A10:2021-Server-Side Request Forgery
Even though it has received its own category for the first time, server-side request forgery (SSRF) is a well-known class of vulnerabilities. SSRF attacks rely on tricking a web server into blindly navigating to a URL supplied by the attacker in order to execute a malicious request that seems to originate from that server. The only single-vulnerability category in this year’s top ten, SSRF was an entry from the OWASP community survey.
The growing prevalence and impact of SSRF attacks is another consequence of the increasing complexity of modern web applications. To integrate dozens of services and data sources, applications now exchange and fetch URLs as a matter of course, which may put them at risk of SSRF. When exploited in complex cloud-based architectures that often include business-critical systems and services, server-side request forgery vulnerabilities can pose a major risk.
The new face of OWASP Top 10 compliance
As noted in an earlier post, the OWASP Top 10 for 2021 has evolved away from being a list of vulnerabilities and towards being a list of security controls that must be considered for any modern web application. While many vulnerability scanners (Invicti included) test for OWASP vulnerabilities, the top ten was never intended as a vulnerability checklist or security standard because many aspects of security are not directly testable. The new edition states this upfront:
Tools cannot comprehensively detect, test, or protect against the OWASP Top 10 due to the nature of several of the OWASP Top 10 risks, with reference to A04:2021-Insecure Design. OWASP discourages any claims of full coverage of the OWASP Top 10, because it’s simply untrue.

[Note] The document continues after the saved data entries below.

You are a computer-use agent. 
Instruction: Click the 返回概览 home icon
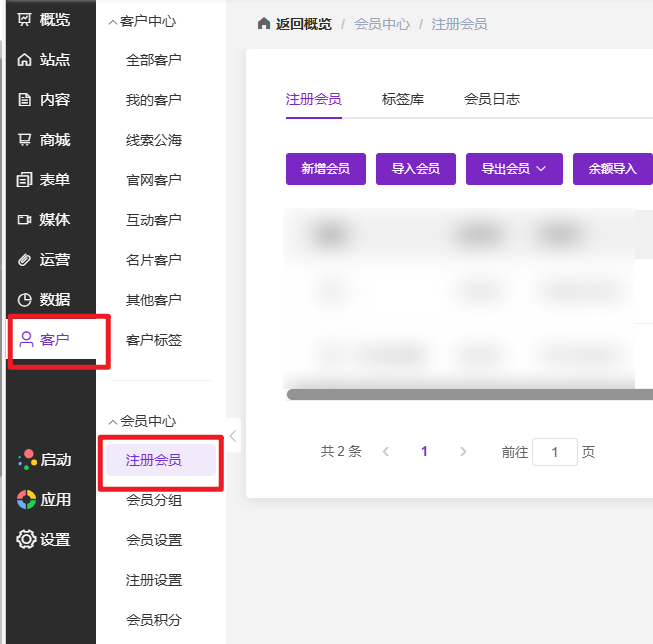coord(264,23)
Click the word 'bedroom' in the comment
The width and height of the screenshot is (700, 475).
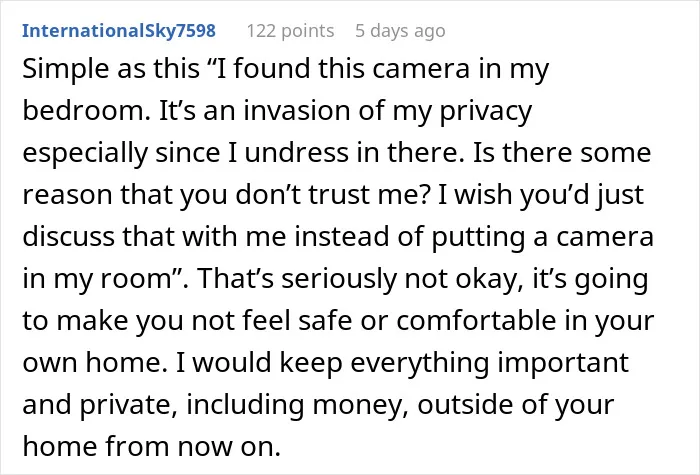[x=83, y=111]
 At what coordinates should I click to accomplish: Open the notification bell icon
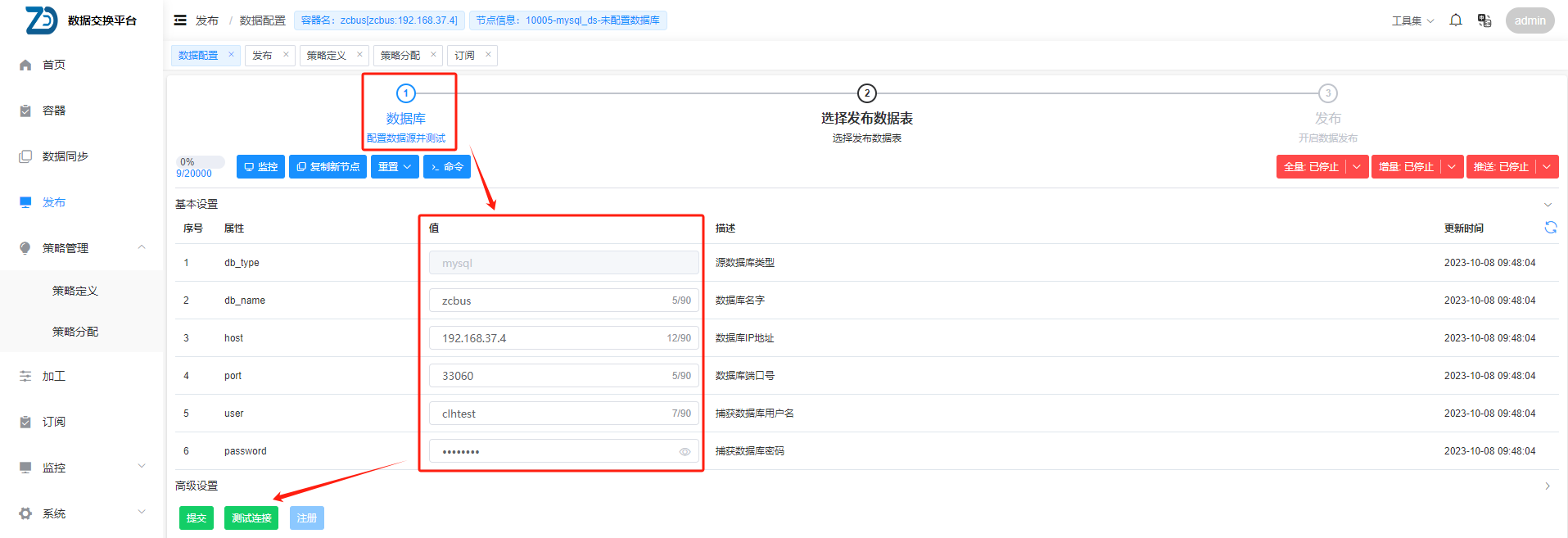click(x=1455, y=20)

While we’ve written about this in the past, it’s worth restating that a vulnerability scanner can never test for all weaknesses listed in the top ten because that’s not its job. However, it can (and should) find all web application vulnerabilities from the list that are technically detectable using dynamic testing. As an industry-leading DAST solution, Invicti will detect and often automatically confirm OWASP vulnerabilities such as various types of injection, cross-site scripting (including DOM-based XSS), SSRF, missing HTTP security headers, and dozens of others. Crucially, it can also deliver accurate and actionable vulnerability reports directly to the developers’ issue tracker to help with remediation and foster secure coding practices.
OWASP says shift left and look at the big picture
As the industry’s most powerful awareness document for web application security, the new top ten semi-officially sanctions many recent security trends. The current choice of categories reinforces the message that security is a cross-cutting concern that must be considered at all stages of the application lifecycle, from design and coding through deployment and operations. This includes expanding traditional security testing to start already during development (popularly called shifting left), ensuring the security of all code that goes into production (not just your own), and thinking about security even before coding starts. In short, web application security needs to zoom out from merely looking for security flaws in the source code or running application and expand to a much bigger picture.
This reflects what we’ve been saying for years: that effective web application security must be an integral and efficient part of the SDLC. For our part as a modern DAST vendor, we can help by integrating into your existing development pipeline while also allowing accurate vulnerability testing at multiple stages of the application lifecycle. That way, an advanced DAST solution such as Invicti can help you both with shifting left and getting full visibility into your AppSec posture.